Moritz Baier-Lentz, a co-founder and partner at Lightspeed Ventures, adds that the value lies in a flexible, liquidity-generating agent capable of adjusting its performance to sustain engagement and retention in gaming contexts. Beyond games, the same spatial-temporal reasoning capabilities could illuminate how robots and drones interpret and move through real environments, a capability that has clear implications for search-and-rescue missions and disaster response.

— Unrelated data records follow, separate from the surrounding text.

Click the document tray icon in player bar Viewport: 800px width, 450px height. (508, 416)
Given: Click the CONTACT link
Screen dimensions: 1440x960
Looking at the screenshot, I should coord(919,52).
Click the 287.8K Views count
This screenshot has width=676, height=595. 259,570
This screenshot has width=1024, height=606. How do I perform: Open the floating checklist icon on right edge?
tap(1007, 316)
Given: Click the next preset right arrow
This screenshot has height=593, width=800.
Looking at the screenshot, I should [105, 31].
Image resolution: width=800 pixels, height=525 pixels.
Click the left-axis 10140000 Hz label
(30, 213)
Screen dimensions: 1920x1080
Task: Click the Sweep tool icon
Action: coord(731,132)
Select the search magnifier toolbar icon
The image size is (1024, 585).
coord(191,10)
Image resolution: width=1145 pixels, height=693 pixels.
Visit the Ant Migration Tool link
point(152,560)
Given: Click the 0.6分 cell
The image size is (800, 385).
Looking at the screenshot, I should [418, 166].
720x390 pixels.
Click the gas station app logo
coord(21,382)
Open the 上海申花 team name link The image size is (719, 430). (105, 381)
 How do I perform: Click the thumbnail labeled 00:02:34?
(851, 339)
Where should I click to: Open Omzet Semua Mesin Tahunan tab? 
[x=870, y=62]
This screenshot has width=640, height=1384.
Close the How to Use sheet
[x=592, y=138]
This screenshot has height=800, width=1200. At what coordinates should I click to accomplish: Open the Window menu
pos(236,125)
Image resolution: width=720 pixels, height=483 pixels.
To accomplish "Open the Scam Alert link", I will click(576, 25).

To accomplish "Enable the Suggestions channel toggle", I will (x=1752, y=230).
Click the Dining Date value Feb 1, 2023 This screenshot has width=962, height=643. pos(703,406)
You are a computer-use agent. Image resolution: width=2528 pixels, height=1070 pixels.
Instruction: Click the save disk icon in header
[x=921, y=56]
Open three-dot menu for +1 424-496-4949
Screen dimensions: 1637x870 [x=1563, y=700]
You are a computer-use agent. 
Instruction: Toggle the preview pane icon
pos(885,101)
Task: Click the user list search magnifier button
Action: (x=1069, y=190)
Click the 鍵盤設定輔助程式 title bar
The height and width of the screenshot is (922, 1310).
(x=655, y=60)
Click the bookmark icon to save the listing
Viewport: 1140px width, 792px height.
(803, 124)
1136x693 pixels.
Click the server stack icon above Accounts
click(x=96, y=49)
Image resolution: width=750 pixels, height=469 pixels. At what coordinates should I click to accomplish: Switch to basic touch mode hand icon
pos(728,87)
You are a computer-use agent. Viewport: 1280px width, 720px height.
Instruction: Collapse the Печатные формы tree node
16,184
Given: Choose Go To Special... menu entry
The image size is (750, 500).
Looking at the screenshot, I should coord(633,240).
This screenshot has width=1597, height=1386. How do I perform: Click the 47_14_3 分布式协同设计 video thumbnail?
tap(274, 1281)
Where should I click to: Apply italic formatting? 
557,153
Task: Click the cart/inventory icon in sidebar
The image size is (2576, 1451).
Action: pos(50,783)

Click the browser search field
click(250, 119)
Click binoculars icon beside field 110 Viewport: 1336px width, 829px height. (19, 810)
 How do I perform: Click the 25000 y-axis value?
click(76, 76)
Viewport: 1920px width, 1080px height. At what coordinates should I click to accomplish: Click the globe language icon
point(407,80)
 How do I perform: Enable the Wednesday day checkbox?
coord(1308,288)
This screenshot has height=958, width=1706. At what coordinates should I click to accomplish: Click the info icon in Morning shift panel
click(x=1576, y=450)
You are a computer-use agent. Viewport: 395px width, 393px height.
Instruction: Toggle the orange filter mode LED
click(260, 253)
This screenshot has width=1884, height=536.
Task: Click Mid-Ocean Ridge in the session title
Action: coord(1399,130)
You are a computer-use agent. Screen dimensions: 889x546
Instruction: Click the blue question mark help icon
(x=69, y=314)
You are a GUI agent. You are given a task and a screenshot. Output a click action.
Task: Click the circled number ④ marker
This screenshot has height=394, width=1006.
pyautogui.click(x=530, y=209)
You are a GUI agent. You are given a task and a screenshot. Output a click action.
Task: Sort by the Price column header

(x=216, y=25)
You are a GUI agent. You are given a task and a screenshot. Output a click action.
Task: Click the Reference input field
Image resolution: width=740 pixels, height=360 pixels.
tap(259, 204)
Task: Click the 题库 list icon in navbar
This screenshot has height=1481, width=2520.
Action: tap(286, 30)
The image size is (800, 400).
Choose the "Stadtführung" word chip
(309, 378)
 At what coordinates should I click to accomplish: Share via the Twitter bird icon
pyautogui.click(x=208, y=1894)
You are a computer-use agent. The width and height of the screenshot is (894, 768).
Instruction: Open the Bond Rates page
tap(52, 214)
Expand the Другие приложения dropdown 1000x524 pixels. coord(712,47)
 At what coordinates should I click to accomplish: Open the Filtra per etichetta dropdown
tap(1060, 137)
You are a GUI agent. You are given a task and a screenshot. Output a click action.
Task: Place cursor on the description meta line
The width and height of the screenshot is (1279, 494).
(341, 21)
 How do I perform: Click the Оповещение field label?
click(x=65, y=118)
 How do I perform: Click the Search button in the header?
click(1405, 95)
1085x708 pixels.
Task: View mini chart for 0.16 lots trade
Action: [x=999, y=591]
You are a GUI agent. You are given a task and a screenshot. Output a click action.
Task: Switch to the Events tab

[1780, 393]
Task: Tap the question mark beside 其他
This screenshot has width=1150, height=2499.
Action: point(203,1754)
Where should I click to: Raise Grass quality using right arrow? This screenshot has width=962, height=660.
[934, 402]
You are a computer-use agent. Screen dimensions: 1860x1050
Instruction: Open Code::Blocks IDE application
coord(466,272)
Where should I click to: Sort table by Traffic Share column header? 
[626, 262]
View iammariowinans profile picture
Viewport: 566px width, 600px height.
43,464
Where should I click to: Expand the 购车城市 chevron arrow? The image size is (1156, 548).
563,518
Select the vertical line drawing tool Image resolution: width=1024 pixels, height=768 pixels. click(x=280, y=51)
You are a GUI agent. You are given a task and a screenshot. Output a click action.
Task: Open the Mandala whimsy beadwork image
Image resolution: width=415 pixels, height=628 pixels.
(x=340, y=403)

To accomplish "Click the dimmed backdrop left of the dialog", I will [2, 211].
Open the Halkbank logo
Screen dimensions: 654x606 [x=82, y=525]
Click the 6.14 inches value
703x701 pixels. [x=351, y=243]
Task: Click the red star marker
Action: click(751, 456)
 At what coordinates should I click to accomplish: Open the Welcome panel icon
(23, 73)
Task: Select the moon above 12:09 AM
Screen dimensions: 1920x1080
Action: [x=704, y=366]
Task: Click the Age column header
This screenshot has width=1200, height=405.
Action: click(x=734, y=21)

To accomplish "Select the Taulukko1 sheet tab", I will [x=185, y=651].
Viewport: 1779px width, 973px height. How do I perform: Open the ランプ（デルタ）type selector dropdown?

The path to AGI and beyond

De Witte frames spatial-temporal reasoning as a missing piece in the broader AI quest for artificial general intelligence. He argues that while language models excel at text-based tasks, much information about the physical world—how things move, collide, and interact in space and time—requires a non-textual, perceptual understanding that humans naturally exploit. By training agents through visual inputs drawn from real gameplay, General Intuition hopes to preserve rich spatial intuition that language alone cannot capture.

The company’s roadmap includes advancing toward agents that can autonomously navigate novel environments and, ultimately, contribute to a broader AGI stack by integrating spatial-temporal competencies with other modalities and planning capabilities.

Commercial outlook and future milestones

In the near term, General Intuition plans to expand its engineering and research teams, deepen its gated training regimes, and push two primary milestones: creating diverse simulated worlds for training a wide range of agents and enabling reliable autonomous navigation in unfamiliar real-world settings. While the product focus centers on gaming applications and resilient robots, the underlying technology targets broader use cases, including drones used in search and rescue, where robust perception and motion understanding can save lives.

As the AI landscape evolves, General Intuition’s approach—leveraging a massive, user-generated video corpus to cultivate spatial-temporal intelligence—will be watched closely by researchers and practitioners seeking practical breakthroughs on the path to more capable, general-purpose AI systems.